Cada uno carga su familia como los mendigos sus bolsas raídas,
esas cosas que ya no sirven para nada,
pero no se pueden abandonar: son parte del propio cuerpo,
del camino recorrido. Es difícil soltar lo que nos ha acompañado
tanto tiempo, aunque lastime y agobie, y la espalda se incline
bajo el peso. Como si fuéramos la muesca diminuta
sobre el arma disparada en un pasado remoto,
en una tierra desconocida decidieron por nosotros, antes
de que naciéramos, hasta los muertos que tendríamos que llorar.

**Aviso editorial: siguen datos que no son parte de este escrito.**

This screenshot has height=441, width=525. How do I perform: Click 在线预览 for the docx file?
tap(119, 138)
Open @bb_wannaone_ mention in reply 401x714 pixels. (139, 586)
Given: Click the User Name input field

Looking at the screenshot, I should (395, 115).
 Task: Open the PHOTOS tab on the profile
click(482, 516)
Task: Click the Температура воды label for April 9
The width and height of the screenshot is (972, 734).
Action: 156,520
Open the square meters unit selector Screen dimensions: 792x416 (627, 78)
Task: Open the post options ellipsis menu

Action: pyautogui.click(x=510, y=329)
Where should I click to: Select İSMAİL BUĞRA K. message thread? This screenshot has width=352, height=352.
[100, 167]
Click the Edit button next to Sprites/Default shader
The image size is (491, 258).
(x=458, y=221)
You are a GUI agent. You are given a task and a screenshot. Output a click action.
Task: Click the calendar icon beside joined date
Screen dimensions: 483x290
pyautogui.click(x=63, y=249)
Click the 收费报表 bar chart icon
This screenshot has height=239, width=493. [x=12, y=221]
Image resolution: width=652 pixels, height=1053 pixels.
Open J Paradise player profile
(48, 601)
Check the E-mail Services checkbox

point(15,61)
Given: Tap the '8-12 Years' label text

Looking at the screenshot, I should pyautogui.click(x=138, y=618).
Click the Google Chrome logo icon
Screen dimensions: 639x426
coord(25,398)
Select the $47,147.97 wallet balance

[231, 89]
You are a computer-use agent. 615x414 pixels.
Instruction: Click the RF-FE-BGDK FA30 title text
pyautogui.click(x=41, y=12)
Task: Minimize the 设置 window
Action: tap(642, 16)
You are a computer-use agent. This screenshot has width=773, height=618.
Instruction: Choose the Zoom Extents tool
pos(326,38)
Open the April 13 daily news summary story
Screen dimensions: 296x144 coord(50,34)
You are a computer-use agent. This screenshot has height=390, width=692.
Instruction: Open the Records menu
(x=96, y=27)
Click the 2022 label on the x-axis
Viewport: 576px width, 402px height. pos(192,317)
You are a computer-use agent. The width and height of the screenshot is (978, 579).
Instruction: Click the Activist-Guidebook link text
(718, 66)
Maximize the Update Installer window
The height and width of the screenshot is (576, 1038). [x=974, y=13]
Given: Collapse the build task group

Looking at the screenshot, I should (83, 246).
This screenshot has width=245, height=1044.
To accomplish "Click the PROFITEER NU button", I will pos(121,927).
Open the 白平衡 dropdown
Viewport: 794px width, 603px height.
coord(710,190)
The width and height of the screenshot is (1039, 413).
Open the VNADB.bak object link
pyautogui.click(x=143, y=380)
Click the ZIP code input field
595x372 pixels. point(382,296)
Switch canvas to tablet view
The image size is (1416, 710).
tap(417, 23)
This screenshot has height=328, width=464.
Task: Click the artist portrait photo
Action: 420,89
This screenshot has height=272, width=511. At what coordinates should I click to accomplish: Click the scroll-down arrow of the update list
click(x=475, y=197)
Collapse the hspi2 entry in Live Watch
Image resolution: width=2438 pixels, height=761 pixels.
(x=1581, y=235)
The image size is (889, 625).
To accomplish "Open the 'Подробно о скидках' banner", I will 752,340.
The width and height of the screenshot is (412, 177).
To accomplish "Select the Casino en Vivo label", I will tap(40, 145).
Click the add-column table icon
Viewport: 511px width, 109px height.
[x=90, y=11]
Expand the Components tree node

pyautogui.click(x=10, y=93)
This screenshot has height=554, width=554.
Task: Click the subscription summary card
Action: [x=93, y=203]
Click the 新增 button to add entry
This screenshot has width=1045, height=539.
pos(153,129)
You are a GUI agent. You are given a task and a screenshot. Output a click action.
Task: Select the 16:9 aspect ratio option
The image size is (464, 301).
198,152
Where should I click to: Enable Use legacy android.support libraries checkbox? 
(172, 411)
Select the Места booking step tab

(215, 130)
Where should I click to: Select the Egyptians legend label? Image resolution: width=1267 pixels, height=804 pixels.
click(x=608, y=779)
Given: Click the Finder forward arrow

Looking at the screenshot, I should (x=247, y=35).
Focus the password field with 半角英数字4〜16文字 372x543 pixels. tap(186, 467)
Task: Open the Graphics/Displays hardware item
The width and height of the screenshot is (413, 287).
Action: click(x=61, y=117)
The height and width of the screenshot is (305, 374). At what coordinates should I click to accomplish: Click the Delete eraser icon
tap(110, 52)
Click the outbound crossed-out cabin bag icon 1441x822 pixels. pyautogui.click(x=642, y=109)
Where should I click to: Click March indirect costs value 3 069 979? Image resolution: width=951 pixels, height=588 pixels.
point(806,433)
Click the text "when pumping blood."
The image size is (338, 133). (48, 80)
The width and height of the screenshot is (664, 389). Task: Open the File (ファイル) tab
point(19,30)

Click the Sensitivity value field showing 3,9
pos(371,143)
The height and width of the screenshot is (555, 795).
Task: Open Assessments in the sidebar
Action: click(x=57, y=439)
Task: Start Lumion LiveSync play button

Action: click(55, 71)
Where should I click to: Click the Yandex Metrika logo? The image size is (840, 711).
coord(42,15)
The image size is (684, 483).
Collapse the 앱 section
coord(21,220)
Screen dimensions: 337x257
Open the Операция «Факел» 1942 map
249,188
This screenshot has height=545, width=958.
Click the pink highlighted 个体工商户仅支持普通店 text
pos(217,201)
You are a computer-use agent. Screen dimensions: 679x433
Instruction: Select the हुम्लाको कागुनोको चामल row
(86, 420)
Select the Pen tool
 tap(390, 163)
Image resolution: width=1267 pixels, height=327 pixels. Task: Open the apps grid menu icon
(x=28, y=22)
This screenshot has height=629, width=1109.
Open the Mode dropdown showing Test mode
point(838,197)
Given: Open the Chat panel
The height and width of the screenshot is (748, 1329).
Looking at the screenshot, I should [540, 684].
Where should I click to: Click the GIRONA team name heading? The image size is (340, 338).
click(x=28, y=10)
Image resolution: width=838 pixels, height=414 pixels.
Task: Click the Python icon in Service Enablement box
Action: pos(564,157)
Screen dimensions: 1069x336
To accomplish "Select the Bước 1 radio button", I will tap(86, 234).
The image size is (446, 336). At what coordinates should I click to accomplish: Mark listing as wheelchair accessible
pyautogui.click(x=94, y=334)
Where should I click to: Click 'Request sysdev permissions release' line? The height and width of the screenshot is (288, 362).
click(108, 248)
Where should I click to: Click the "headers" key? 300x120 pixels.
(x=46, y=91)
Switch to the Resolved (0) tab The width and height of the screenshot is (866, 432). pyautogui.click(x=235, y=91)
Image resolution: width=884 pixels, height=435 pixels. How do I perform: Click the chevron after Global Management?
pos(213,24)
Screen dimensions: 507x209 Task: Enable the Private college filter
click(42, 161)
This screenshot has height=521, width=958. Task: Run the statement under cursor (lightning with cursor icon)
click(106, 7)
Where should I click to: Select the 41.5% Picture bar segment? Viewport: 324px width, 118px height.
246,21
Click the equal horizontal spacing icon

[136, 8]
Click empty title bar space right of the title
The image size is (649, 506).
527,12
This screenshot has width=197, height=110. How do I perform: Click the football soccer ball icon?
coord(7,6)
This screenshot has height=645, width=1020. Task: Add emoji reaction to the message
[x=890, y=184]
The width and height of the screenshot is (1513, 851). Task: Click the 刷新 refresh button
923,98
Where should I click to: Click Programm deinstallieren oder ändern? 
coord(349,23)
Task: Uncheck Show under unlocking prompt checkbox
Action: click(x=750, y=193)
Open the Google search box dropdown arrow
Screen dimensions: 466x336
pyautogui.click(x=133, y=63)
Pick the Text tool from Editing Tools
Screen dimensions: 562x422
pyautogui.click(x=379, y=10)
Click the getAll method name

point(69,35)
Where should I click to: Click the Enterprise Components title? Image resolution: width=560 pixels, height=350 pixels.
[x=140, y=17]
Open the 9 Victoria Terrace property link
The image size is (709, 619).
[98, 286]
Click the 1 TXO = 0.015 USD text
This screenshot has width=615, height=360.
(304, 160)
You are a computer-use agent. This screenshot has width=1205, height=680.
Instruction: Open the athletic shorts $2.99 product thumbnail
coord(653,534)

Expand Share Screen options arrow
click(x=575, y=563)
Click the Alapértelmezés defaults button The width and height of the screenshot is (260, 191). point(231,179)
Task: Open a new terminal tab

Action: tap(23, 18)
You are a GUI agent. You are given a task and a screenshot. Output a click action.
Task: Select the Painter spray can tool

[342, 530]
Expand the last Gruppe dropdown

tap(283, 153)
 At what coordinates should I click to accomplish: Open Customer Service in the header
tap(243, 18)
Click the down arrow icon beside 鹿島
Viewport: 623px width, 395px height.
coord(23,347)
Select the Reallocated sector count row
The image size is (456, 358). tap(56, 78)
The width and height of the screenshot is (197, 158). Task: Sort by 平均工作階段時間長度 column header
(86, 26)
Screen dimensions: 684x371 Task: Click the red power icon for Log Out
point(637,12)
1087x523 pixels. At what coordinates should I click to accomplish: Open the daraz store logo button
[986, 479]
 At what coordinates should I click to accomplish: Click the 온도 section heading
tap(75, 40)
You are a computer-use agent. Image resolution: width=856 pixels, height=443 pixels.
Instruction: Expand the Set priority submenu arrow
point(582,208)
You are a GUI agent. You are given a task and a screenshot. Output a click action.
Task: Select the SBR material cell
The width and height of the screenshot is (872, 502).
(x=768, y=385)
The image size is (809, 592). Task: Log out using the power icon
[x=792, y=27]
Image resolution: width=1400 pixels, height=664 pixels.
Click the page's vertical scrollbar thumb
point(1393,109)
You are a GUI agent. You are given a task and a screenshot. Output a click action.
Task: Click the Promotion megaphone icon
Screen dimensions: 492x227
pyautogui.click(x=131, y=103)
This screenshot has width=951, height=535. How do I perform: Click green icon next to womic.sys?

Pero si nos acompaña una multitud a cada paso, pienso,
el aislamiento no resuelve nada. Ni construir una cabaña
con las propias manos en el monte impenetrable,
darle la espalda al mundo y a los demás, volverse un paria
que ha rechazado su lugar entre los otros
para quedar libre de una deuda
que de todas maneras va a tener que pagar. Entonces,
si los cuerpos reunidos al principio
quedan atados por un nudo que atraviesa el tiempo, una cuerda
increíblemente firme, imposible de desatar,
¿ cómo ser en la vida algo más que una especie
de fenómeno natural: un latigazo del cielo, un rayo
que destroza sin razón y sin sentido, o al revés,
una lluvia suave que reverdece el campo seco y trae alivio
a los cultivos casi muertos? Es decir,
¿ cómo ser algo más que un impulso ciego
que actúa sin voluntad de hacer el bien ni el mal,
por pura inercia desprendida del pasado, de los terrores
los deseos, las pasiones de la tribu?
A veces creo, pero es una cuestión de fe, no sé si es cierto,
que se puede construir una familia a partir de cosas ínfimas
que no forman parte de la historia contada
a través de las palabras o del cuerpo de los que amamos.
Que podríamos descender en el tiempo
hasta el instante en que aún no habían empezado ni la fealdad
ni el miedo, a través de una memoria física que nos devuelva
la humilde y pura gracia de respirar. Hablo
de atarnos a detalles tan insignificantes que no serían jamás
parte del drama y por eso mismo no podrían
convertirse en el hueso de tu infelicidad.
Sería tan distinto, claro,
si tu familia fuera el día en que conociste el verano,
la primera experiencia de alegría bajo un chorro de agua
en el sopor pesado de la siesta, el olor de la tierra mojada
y el contacto del pasto en los pies descalzos. La risa, levantándose
como la bruma del calor hacia lo alto. Si fuera tu destino ese punto
del pasado, ese resplandor que quedó grabado a fuego,
clavado en tu carne como la herradura en la pata de un caballo joven,
de un potrillo que en el momento de entrar al establo
se retoba y corre y es capaz de fugarse de la vida que le espera.